- Passage provided:
In his letter to colleagues, Mr Knowland says: ‘Because I believe passionately in free speech, I said I would only take it down [from YouTube] if given a clear reason, which is how I ended up being dismissed.’

‘He was treated in a very high handed, vindictive and aggressive way,’ says the Eton insider. ‘Will Knowland essentially challenged this woke ethos the head and some of his colleagues are trying to embed in the school. They seem to have got it into their heads that Eton has to be trying harder than anyone else to look progressive, but they’re over-compensating.

‘The head seems to think, misguidedly, that if it gets out that Eton is teaching a course saying masculinity isn’t toxic, it will be used by a woke mob to criticise the school, that they’ll be accused of upholding the patriarchy.’

Until his confrontation with the head, it appears Knowland had enjoyed a harmonious relationship with senior colleagues. Now he finds himself banished to Eton’s shadowlands, even as the number of signatories to the pupil petition for his reinstatement rose to more than 1,000 last night and donations to the fighting fund for his legal expenses approached £12,000.

Whatever happens, the aftermath is going to be tricky for headteacher Simon Henderson who was yesterday obliged to reassure parents about this 'difficult and emotive issue' (file photo)

Whatever happens, the aftermath is going to be tricky for headteacher Simon Henderson who was yesterday obliged to reassure parents about this ‘difficult and emotive issue’ (file photo)

Eton is committed to diversity. At the height of the Black Lives Matter protests in the summer, the school announced it would be ‘decolonising’ its curriculum. Boys are shown a film about a trans man who conceived and gave birth, and the school hosts workshops run by a gender equality charity.

So perhaps Mr Knowland should not have been as surprised as he was at the reaction to his lecture.

His appeal will be heard on Founder’s Day, December 8, by a panel chaired by former Cabinet Minister Lord Waldegrave, himself an Old Etonian. Mr Knowland will have the support of the Free Speech Union, whose founder Toby Young said: ‘This is a landmark case.

Records from a data collection:

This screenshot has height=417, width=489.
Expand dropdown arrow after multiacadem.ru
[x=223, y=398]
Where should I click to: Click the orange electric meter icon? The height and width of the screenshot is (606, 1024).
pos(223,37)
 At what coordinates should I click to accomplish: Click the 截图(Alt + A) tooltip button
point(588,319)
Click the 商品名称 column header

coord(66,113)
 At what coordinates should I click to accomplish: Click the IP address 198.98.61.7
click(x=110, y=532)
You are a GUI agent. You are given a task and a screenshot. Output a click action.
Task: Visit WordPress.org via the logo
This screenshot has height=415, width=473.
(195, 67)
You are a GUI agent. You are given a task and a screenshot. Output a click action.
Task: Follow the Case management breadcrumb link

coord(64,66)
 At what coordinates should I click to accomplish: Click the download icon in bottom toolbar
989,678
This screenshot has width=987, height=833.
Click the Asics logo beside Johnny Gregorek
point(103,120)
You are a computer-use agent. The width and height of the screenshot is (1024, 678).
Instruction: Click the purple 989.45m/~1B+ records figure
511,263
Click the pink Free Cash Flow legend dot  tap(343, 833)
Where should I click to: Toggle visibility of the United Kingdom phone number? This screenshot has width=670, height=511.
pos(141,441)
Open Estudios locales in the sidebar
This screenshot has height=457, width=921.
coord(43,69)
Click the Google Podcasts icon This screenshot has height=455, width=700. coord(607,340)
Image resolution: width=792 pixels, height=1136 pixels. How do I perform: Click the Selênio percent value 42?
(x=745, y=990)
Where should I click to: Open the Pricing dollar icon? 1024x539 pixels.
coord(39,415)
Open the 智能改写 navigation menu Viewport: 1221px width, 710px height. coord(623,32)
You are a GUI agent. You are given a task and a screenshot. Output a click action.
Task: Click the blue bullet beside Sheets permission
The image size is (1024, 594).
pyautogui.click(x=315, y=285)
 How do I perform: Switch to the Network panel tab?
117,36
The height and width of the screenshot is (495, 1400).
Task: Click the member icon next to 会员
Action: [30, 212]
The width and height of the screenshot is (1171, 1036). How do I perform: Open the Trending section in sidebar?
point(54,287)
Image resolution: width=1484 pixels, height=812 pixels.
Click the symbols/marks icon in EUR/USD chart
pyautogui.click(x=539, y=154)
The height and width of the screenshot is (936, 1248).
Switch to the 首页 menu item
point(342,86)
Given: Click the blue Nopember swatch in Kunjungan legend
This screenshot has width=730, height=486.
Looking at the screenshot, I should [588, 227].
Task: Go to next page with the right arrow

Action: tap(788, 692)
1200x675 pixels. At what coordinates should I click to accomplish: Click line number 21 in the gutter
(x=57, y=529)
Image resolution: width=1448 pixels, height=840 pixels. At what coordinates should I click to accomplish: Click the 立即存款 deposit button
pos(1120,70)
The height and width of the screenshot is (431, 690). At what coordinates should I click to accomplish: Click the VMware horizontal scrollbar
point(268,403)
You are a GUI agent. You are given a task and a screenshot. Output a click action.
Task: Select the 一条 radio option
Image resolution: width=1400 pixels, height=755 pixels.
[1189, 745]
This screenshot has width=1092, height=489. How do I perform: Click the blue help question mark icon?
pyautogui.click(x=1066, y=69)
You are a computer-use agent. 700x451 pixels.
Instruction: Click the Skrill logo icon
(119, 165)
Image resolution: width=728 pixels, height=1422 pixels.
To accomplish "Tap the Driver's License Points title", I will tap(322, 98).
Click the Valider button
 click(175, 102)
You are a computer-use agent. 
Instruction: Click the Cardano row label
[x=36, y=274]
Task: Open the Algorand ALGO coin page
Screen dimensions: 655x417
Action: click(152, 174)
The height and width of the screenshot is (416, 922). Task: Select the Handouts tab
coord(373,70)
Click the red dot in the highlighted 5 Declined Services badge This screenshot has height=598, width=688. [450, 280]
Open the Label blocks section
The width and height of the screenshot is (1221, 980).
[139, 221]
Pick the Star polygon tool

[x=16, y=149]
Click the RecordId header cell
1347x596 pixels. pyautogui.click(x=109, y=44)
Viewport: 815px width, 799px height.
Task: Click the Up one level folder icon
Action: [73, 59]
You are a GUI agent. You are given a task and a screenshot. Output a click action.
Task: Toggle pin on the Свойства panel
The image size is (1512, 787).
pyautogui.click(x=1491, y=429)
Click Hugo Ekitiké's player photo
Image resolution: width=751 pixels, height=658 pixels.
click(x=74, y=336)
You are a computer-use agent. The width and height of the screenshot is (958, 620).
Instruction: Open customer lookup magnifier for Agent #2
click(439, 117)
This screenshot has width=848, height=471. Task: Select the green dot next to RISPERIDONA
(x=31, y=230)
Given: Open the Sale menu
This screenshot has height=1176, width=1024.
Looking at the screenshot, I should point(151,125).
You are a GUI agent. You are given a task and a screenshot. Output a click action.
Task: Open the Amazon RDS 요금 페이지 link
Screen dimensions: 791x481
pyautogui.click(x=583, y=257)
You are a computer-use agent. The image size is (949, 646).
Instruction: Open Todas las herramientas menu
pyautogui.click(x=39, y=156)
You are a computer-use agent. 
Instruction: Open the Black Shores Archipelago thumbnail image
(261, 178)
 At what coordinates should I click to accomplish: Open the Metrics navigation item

- Work task 1: In the article about Eton, who chairs the panel that will hear Mr Knowland's appeal?
- Work task 2: Please copy word for word the part of the Eton article starting with "Eton is committed" and going on through "to his lecture.".

- Expected output 1: Former Cabinet Minister Lord Waldegrave, an Old Etonian.

- Expected output 2:
Eton is committed to diversity. At the height of the Black Lives Matter protests in the summer, the school announced it would be ‘decolonising’ its curriculum. Boys are shown a film about a trans man who conceived and gave birth, and the school hosts workshops run by a gender equality charity.

So perhaps Mr Knowland should not have been as surprised as he was at the reaction to his lecture.